Pour moi, la vie peut être laide, cruelle et dure, mais ce n’est pas parce que la vie est laide qu’on ne peut pas y trouver un peu de beauté. L’idée était donc d’éviter les mensonges romantiques que le cinéma peut raconter, et d’y aller avec un réalisme qui permettrait plus d’empathie, parce que c’est simplement réel. Et c’est ainsi que nous avons gardé les touches de comédie de la première version du scénario, qui jonglait entre le ridicule et la compassion.

Je crois que vous pouvez trouver de l’humour dans tout, dans des situations absurdes ou horribles ; tout a un potentiel humoristique. Et parfois, j’utilise personnellement le rire pour adoucir les situations pénibles. J’ai utilisé ce mécanisme d’adaptation lors de l’écriture avec Rula et Delphine (Agut, seconde co-scénariste du film, ndlr), comme technique fondamentale afin de trouver le bon équilibre entre ces tons, dans le but de rendre l’histoire plus pertinente. Ces moments m’ont permis d’exposer mon point de vue au niveau d’un réalisme humaniste, c’était une manière de trouver l’espoir dans le malheur et le rire dans le chagrin.



Votre actrice Mouna Hawa est formidable dans un rôle à différentes facettes.

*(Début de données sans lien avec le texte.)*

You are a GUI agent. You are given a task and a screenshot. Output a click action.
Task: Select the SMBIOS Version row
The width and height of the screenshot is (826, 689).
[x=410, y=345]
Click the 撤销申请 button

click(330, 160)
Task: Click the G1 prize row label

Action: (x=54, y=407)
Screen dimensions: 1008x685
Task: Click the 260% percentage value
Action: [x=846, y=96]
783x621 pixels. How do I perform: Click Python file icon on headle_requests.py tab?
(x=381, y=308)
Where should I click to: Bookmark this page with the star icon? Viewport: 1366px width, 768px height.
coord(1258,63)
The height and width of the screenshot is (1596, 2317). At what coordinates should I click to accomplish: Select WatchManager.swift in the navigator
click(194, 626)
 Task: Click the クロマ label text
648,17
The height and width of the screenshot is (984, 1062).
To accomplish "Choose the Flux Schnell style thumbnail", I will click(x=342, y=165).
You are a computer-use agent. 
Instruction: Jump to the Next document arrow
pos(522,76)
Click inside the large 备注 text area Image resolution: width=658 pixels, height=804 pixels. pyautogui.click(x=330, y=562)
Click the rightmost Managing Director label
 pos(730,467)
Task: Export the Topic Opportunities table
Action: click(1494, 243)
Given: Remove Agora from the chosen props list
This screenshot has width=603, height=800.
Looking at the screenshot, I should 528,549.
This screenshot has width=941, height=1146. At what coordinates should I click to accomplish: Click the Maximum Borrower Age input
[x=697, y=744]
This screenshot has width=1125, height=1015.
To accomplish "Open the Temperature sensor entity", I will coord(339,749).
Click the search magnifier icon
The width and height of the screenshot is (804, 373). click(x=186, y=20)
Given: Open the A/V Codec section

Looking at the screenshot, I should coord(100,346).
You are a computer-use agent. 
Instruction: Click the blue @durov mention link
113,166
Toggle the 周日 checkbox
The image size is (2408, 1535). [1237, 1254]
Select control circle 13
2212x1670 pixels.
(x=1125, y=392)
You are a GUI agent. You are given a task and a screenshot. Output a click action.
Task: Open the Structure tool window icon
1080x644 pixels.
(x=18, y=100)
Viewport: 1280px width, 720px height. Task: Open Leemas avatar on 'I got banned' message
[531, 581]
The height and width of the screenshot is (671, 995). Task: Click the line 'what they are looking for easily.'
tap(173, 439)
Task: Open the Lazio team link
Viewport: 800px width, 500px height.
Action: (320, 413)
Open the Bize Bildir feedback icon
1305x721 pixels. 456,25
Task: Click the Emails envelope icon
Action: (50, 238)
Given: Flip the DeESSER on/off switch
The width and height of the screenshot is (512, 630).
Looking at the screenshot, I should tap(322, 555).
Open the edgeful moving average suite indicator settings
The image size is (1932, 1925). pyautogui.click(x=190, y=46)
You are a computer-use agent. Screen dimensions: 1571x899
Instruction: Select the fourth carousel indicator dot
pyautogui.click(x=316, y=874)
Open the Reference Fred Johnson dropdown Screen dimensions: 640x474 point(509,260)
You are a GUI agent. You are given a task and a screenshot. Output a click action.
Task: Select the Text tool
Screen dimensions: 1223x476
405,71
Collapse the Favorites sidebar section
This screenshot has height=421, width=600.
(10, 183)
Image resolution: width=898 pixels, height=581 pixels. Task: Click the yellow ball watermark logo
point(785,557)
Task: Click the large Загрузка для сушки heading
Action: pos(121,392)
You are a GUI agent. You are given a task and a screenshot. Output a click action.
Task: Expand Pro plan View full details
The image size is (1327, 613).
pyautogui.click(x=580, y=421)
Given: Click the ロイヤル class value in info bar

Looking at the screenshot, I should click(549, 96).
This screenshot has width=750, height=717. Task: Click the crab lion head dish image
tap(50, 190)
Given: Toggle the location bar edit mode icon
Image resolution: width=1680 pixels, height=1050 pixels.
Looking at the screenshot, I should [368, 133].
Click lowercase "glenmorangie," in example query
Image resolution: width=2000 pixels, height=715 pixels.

Pouvez-vous nous en dire davantage concernant votre collaboration sur ce film ?

Mouna est une actrice très talentueuse avec un large éventail d’émotions. C’est une femme forte et intelligente, et ces qualités m’ont encouragé à collaborer avec elle sur ce film.

Le talent de Mouna Hawa était une chose, mais la découvrir en tant qu’être humain était aussi important que son talent. Pendant deux ans en amont du tournage, nous avons eu des discussions informelles sur différents sujets, y compris l’histoire d’Inchallah un fils, où je pouvais mieux la comprendre en tant qu’artiste et personne. Cela m’a aidé à avoir les clés afin de communiquer ce que j’attendais d’elle pour le rôle de Nawal – lors des préparations ou sur le plateau – et la motiver avec précision à me donner les bonnes émotions et le bon rythme au bon moment dans les scènes. C’était notre objectif principal sur le plateau et ça a rendu notre collaboration fluide, efficace et fructueuse.



Qui sont vos cinéastes de prédilections et/ou qui vous inspirent ?

Pour moi, il ne s’agit pas strictement de cinéastes, j’adore le cinéma et j’ai une longue liste de films qui m’inspirent. De tête : Un héros d’Asghar Farhadi, Chantons sous la pluie de Stanley Donen et Gene Kelly, La Fille aux allumettes d’Aki Kaurismäki, Close Up d’Abbas Kiarostami, Amour de Michael Haneke, Une affaire de famille d’Hirokazu Kore-Eda, Cris et chuchotements d’Ingmar Bergman, Brokeback Mountain d’Ang Lee, Trois couleurs de Krzysztof Kieślowski, Fenêtre sur cour d’Alfred Hitchcock, Rashomon d’Akira Kurosawa, Chansons du deuxième étage de Roy Andersson, Volver de Pedro Almodovar… et la liste est encore plus longue. Ils sont tous différents, avec différentes couleurs, voix et tonalités, et c’est le cinéma qui m’inspire.



Quelle est la dernière fois où vous avez eu le sentiment de voir quelque chose de neuf, de découvrir un nouveau talent à l’écran ?

J’ai toujours envie de découvrir de nouveaux films; J’ai été ravi de regarder Sans filtre de Ruben Östlund l’année dernière. Découvrir de nouveaux talents me passionne aussi ; cela apporte une vibration différente, ouvre de nouvelles portes avec une nouvelle vision et des perspectives narratives inédites. C’est comme le vert des feuilles d’arbres et sa fraicheur particulière, aux premiers jours du printemps.



Entretien réalisé par Nicolas Bardot le 15 mai 2023. Un grand merci à Claire Viroulaud.